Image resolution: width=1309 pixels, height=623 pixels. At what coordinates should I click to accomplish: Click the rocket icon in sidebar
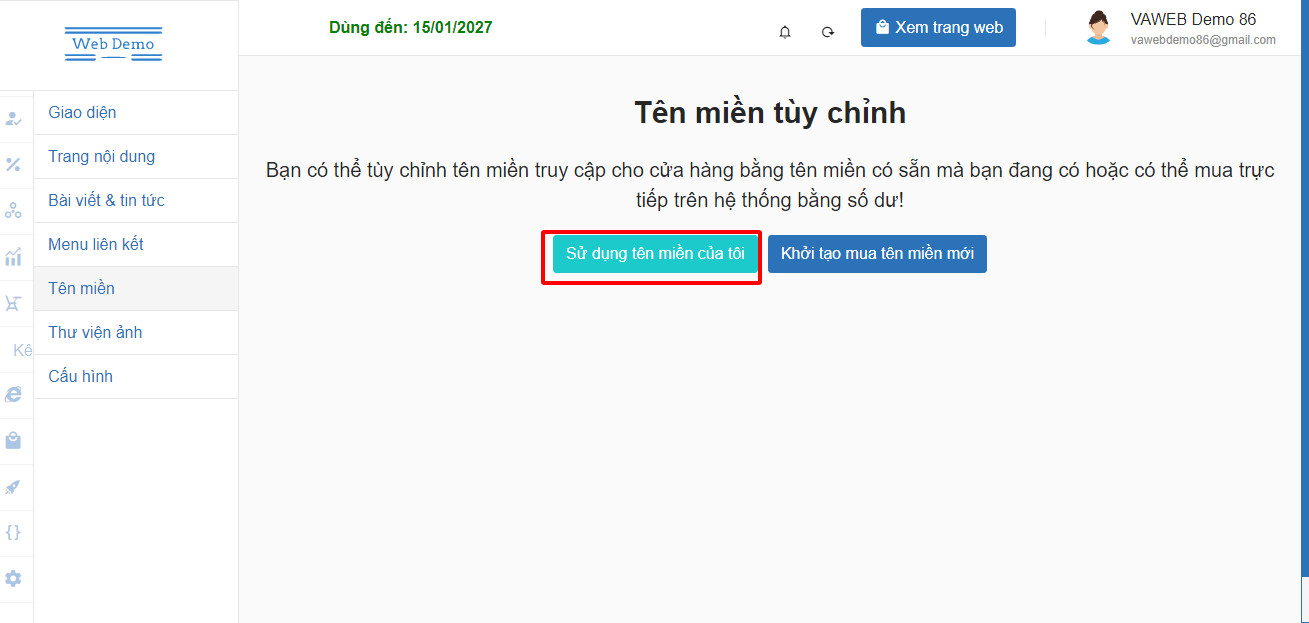[13, 487]

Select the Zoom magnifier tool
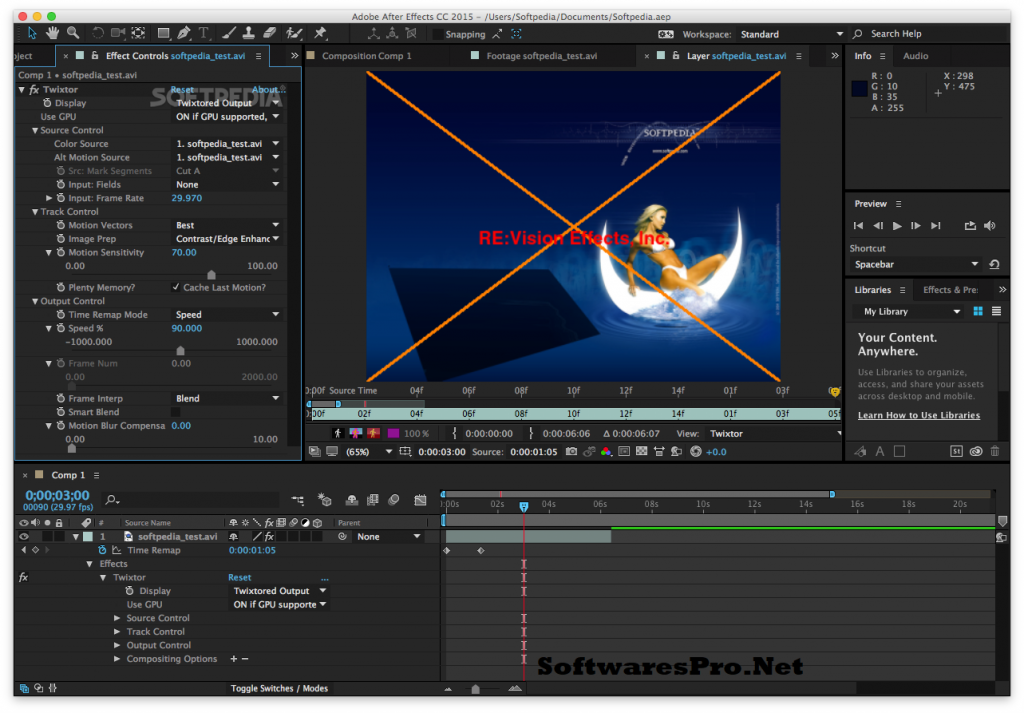click(73, 33)

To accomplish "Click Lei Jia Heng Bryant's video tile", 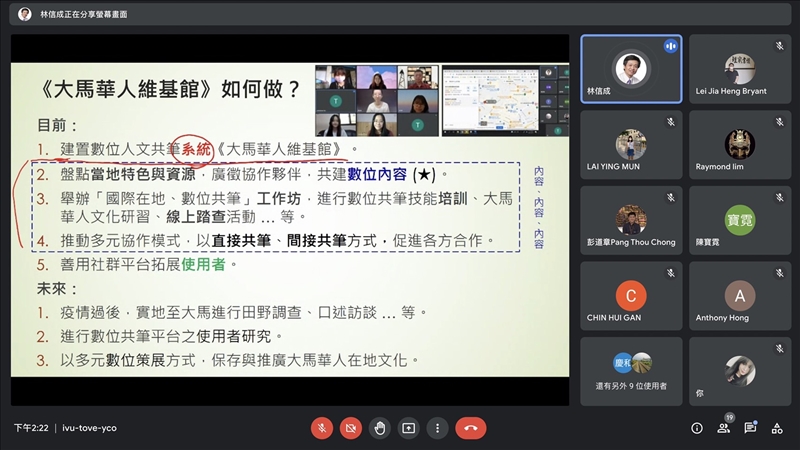I will tap(739, 69).
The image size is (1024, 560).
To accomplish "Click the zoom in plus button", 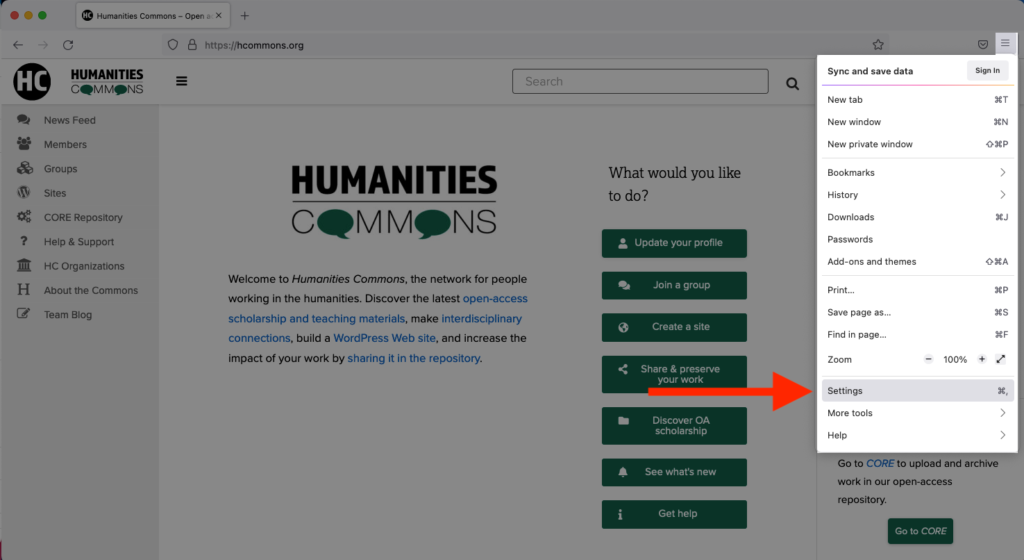I will [x=981, y=359].
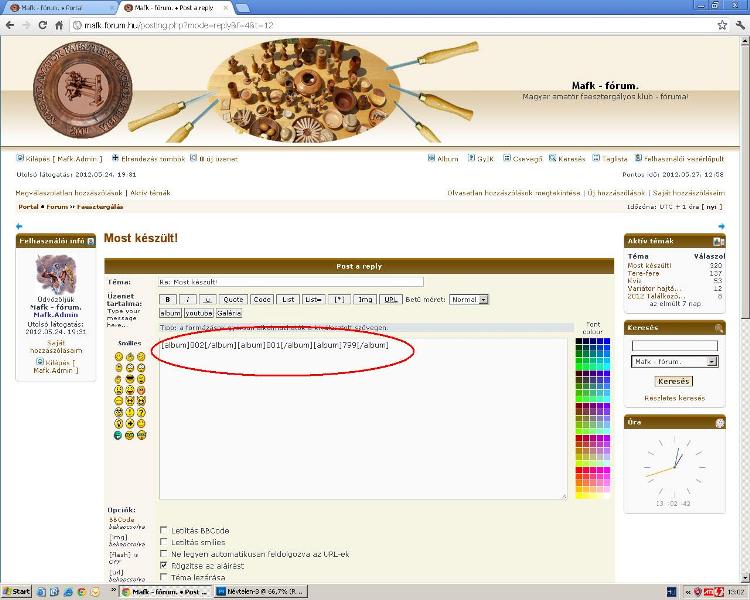Screen dimensions: 750x600
Task: Click the browser home icon
Action: 61,25
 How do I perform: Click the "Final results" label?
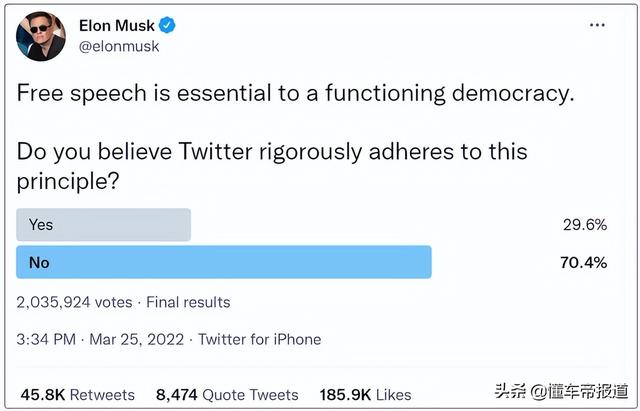(x=189, y=301)
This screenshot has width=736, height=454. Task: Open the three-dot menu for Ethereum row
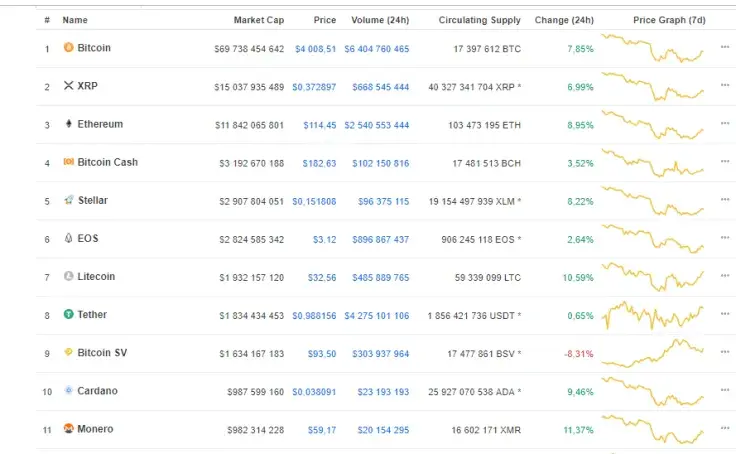tap(725, 124)
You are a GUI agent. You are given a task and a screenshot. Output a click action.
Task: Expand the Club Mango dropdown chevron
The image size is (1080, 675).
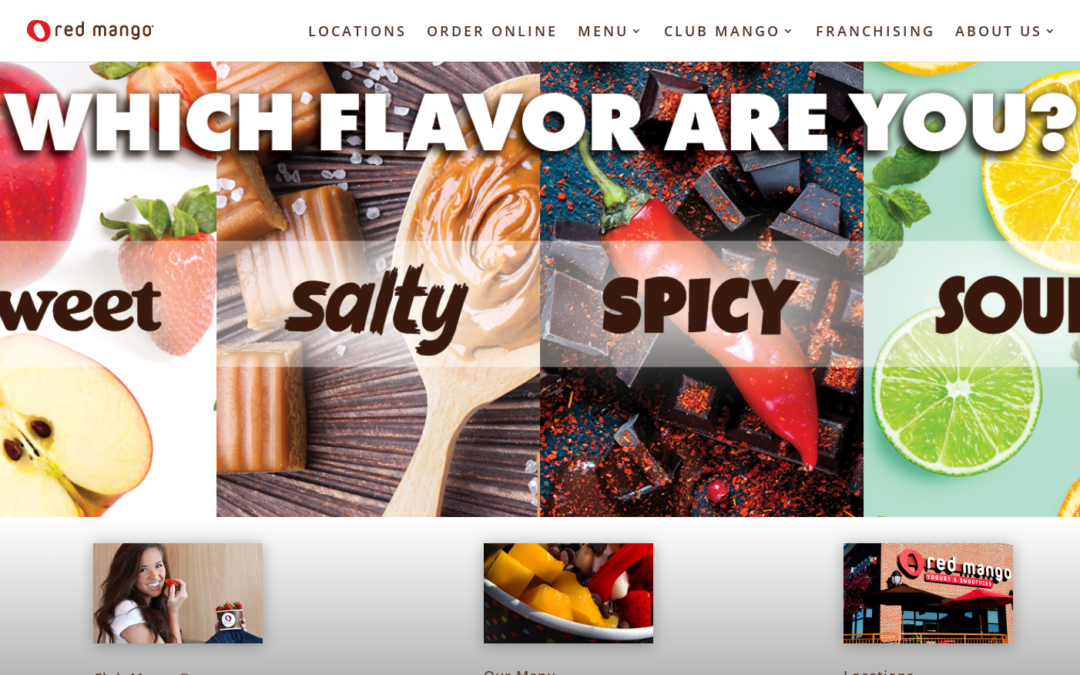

GIVEN REQUEST – Please quote the stretch of the records above from the line containing "This screenshot has" through their last line, omitting the pictures.

ANSWER TO THIS TASK –
This screenshot has width=736, height=454. Task: Open the three-dot menu for Ethereum row
tap(725, 124)
You are a GUI agent. You are given a task and a screenshot. Output a click action.
Task: Expand the Club Mango dropdown chevron
The image size is (1080, 675).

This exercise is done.